Nos lecteurs se souviennent que La Grande Relève a publié, dans son numéro d’octobre dernier, un article de Franck Vasseur intitulé “Une grève peut être sympathique et efficace”, qui montrait la possibilité et l’intérêt d’une grève de gratuité.

Il se trouve que le quotidien France Soir, dans son numéro du 7 novembre, donc un mois plus tard, publiait un article allant dans le même sens : il annonçait “Une grève de la gratuité” proposée par le Syndicat Sud-Rail et la Fédération des Usagers des transports et des Servies publics qui permettrait aux voyageurs de “circuler sans payer”. Une telle proposition joindrait évidemment l’efficacité au souci de ne pas indisposer des usagers qui sont des travailleurs comme les autres.
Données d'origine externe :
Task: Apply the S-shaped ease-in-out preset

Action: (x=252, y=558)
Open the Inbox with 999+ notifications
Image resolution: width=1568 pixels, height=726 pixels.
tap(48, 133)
Or, en novembre dernier, on a assisté, en réaction à un accident de circulation, à de véritables émeutes qui se sont produites au moment des grèves. Ces incidents ont montré que le danger existe qu’un gouvernement manipulateur utilise les grèves sous leur forme traditionnelle pour persuader la population que toute manifestation est assimilable à celle de voyous susceptibles d’être poursuivis en justice…

 La justice en question

…Ou à ce qu’il restera de justice après la suppression de quelque trois cents juridictions sur tout le territoire national ! À ce propos, il va bien falloir vider les prisons, car elles débordent, donc relâcher des citoyens présumés innocents jusqu’à leur jugement. À défaut d’une loi d’amnistie, entachée de populisme, et faute de tribunaux pour les juger, on élargira ceux qu’on avait préjugés suspects… !
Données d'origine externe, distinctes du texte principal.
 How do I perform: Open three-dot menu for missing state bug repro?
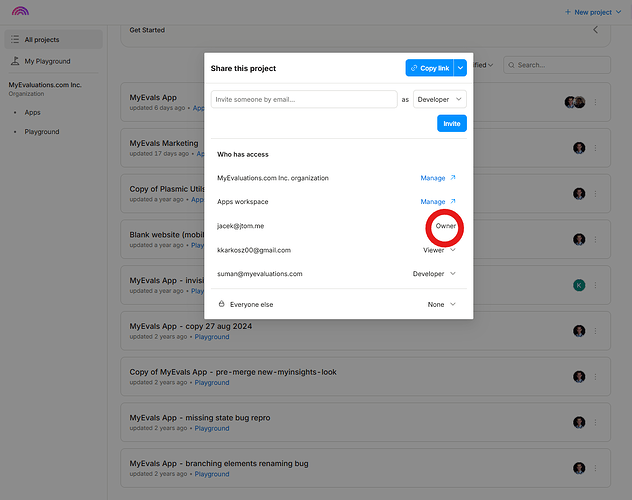pyautogui.click(x=595, y=422)
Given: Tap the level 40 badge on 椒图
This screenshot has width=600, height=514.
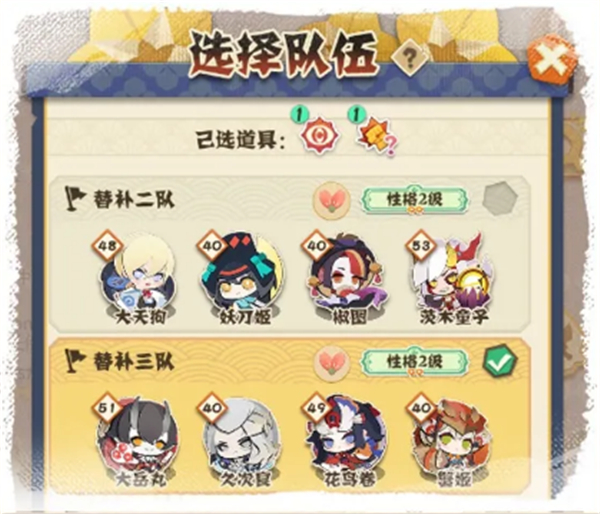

Quant à la suppression des tribunaux de commerce et des conseils de prud’hommes, elle arrange bien certains. Alors, va-t-on remplacer ces tribunaux par des “maisons de la justice et du droit” où seront exercées des fonctions d’arbitrage, au prix de plusieurs centaines de millions d’euros ? Les licenciements d’entreprises se feraient alors par consentement mutuel, et le code du travail, ce monument de 2.400 pages et quelque 400 lois, serait réduit à sa plus simple expression, à l’instar de l’ex-traité de constitution européenne, trituré en “traité simplifié” sans que le bon peuple soit consulté…

 Allègements de charges

L’hebdomadaire Marianne, dans son numéro daté du 3 au 9/11/2007, annonçait que « le syndicat voudrait faire modifier le système des allègements de charges pour qu’il devienne favorable aux augmentations de salaires ». Notons en effet que ces derniers pourraient, pratiquement, être doublés par la suppression des charges et que l’État pourrait récupèrer ce manque à gagner par les rentrées de TVA qui seraient engendrées par la consommation des produits et services faisant peu appel aux importations. Les entreprises y trouveraient un intérêt à recruter. Et ceci permettrait de régulariser, au moins pour une large part, le travail clandestin.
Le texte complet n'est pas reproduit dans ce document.